■ Problem details ■
Revise the material below, changing every "computer-use agent" to "screen-control agent" and leaving everything else unchanged.

--- Begin Record set ---

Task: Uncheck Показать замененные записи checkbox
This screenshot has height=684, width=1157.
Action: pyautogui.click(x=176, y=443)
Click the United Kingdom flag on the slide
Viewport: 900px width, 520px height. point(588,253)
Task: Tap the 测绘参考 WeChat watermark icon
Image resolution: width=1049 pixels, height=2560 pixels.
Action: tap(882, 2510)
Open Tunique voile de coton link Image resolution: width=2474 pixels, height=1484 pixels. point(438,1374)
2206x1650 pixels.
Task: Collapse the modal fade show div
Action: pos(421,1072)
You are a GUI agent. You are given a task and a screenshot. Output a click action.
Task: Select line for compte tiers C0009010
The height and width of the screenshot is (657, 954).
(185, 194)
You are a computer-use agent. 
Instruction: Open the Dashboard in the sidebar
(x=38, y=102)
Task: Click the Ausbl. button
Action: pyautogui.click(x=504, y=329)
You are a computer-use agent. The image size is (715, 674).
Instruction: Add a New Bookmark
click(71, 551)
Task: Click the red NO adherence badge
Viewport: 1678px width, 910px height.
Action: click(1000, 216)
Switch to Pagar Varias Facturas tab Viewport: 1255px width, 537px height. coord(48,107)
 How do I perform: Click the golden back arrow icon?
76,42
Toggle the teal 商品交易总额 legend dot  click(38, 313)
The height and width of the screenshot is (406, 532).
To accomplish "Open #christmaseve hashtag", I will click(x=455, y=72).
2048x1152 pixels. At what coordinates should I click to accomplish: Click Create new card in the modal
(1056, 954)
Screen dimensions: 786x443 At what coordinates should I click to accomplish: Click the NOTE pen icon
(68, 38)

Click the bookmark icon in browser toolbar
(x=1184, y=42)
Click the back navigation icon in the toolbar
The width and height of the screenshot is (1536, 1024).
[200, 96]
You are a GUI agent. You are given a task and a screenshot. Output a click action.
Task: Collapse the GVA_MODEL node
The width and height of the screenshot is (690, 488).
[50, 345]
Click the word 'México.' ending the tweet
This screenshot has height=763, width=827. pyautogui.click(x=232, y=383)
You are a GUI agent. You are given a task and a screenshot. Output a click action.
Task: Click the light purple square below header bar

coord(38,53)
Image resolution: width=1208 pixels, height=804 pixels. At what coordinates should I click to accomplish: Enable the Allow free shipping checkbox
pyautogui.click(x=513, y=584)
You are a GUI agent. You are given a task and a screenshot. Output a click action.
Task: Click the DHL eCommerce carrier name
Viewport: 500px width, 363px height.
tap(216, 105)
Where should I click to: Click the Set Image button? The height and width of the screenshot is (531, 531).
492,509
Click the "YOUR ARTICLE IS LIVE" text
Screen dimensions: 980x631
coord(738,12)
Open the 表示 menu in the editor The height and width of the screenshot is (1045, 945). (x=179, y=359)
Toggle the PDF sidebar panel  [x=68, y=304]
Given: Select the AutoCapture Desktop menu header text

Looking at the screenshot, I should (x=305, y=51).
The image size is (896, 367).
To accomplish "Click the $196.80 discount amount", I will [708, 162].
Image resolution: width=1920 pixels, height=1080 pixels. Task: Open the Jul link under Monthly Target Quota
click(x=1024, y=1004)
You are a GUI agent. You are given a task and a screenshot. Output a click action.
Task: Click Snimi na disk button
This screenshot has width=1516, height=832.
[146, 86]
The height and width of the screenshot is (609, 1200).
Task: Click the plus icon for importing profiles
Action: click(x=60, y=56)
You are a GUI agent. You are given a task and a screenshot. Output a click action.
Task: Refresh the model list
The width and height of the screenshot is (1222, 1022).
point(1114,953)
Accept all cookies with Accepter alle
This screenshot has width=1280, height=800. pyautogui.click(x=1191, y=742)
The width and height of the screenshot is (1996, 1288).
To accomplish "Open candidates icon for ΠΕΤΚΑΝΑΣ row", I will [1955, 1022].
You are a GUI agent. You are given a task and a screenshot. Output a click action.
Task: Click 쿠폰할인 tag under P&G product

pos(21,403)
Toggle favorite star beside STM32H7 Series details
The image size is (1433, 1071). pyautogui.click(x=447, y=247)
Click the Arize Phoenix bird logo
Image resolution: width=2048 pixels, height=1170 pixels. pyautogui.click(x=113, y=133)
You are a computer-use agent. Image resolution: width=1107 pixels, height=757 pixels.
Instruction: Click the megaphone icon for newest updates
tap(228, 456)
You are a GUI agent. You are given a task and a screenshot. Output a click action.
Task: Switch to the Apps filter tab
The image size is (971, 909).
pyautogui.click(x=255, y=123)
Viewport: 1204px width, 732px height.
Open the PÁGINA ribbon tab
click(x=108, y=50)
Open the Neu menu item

--- End Record set ---

■ Output for this exercise ■
Task: Uncheck Показать замененные записи checkbox
This screenshot has height=684, width=1157.
Action: pyautogui.click(x=176, y=443)
Click the United Kingdom flag on the slide
Viewport: 900px width, 520px height. point(588,253)
Task: Tap the 测绘参考 WeChat watermark icon
Image resolution: width=1049 pixels, height=2560 pixels.
Action: tap(882, 2510)
Open Tunique voile de coton link Image resolution: width=2474 pixels, height=1484 pixels. point(438,1374)
2206x1650 pixels.
Task: Collapse the modal fade show div
Action: pos(421,1072)
You are a GUI agent. You are given a task and a screenshot. Output a click action.
Task: Select line for compte tiers C0009010
The height and width of the screenshot is (657, 954).
(185, 194)
You are a screen-control agent. 
Instruction: Open the Dashboard in the sidebar
(x=38, y=102)
Task: Click the Ausbl. button
Action: pyautogui.click(x=504, y=329)
You are a screen-control agent. The image size is (715, 674).
Instruction: Add a New Bookmark
click(71, 551)
Task: Click the red NO adherence badge
Viewport: 1678px width, 910px height.
Action: click(1000, 216)
Switch to Pagar Varias Facturas tab Viewport: 1255px width, 537px height. coord(48,107)
 How do I perform: Click the golden back arrow icon?
76,42
Toggle the teal 商品交易总额 legend dot  click(38, 313)
The height and width of the screenshot is (406, 532).
To accomplish "Open #christmaseve hashtag", I will click(x=455, y=72).
2048x1152 pixels. At what coordinates should I click to accomplish: Click Create new card in the modal
(1056, 954)
Screen dimensions: 786x443 At what coordinates should I click to accomplish: Click the NOTE pen icon
(68, 38)

Click the bookmark icon in browser toolbar
(x=1184, y=42)
Click the back navigation icon in the toolbar
The width and height of the screenshot is (1536, 1024).
[200, 96]
You are a GUI agent. You are given a task and a screenshot. Output a click action.
Task: Collapse the GVA_MODEL node
The width and height of the screenshot is (690, 488).
[50, 345]
Click the word 'México.' ending the tweet
This screenshot has height=763, width=827. pyautogui.click(x=232, y=383)
You are a GUI agent. You are given a task and a screenshot. Output a click action.
Task: Click the light purple square below header bar

coord(38,53)
Image resolution: width=1208 pixels, height=804 pixels. At what coordinates should I click to accomplish: Enable the Allow free shipping checkbox
pyautogui.click(x=513, y=584)
You are a GUI agent. You are given a task and a screenshot. Output a click action.
Task: Click the DHL eCommerce carrier name
Viewport: 500px width, 363px height.
tap(216, 105)
Where should I click to: Click the Set Image button? The height and width of the screenshot is (531, 531).
492,509
Click the "YOUR ARTICLE IS LIVE" text
Screen dimensions: 980x631
coord(738,12)
Open the 表示 menu in the editor The height and width of the screenshot is (1045, 945). (x=179, y=359)
Toggle the PDF sidebar panel  [x=68, y=304]
Given: Select the AutoCapture Desktop menu header text

Looking at the screenshot, I should (x=305, y=51).
The image size is (896, 367).
To accomplish "Click the $196.80 discount amount", I will [708, 162].
Image resolution: width=1920 pixels, height=1080 pixels. Task: Open the Jul link under Monthly Target Quota
click(x=1024, y=1004)
You are a GUI agent. You are given a task and a screenshot. Output a click action.
Task: Click Snimi na disk button
This screenshot has width=1516, height=832.
[146, 86]
The height and width of the screenshot is (609, 1200).
Task: Click the plus icon for importing profiles
Action: click(x=60, y=56)
You are a GUI agent. You are given a task and a screenshot. Output a click action.
Task: Refresh the model list
The width and height of the screenshot is (1222, 1022).
point(1114,953)
Accept all cookies with Accepter alle
This screenshot has width=1280, height=800. pyautogui.click(x=1191, y=742)
The width and height of the screenshot is (1996, 1288).
To accomplish "Open candidates icon for ΠΕΤΚΑΝΑΣ row", I will [1955, 1022].
You are a GUI agent. You are given a task and a screenshot. Output a click action.
Task: Click 쿠폰할인 tag under P&G product

pos(21,403)
Toggle favorite star beside STM32H7 Series details
The image size is (1433, 1071). pyautogui.click(x=447, y=247)
Click the Arize Phoenix bird logo
Image resolution: width=2048 pixels, height=1170 pixels. pyautogui.click(x=113, y=133)
You are a screen-control agent. Image resolution: width=1107 pixels, height=757 pixels.
Instruction: Click the megaphone icon for newest updates
tap(228, 456)
You are a GUI agent. You are given a task and a screenshot. Output a click action.
Task: Switch to the Apps filter tab
The image size is (971, 909).
pyautogui.click(x=255, y=123)
Viewport: 1204px width, 732px height.
Open the PÁGINA ribbon tab
click(x=108, y=50)
Open the Neu menu item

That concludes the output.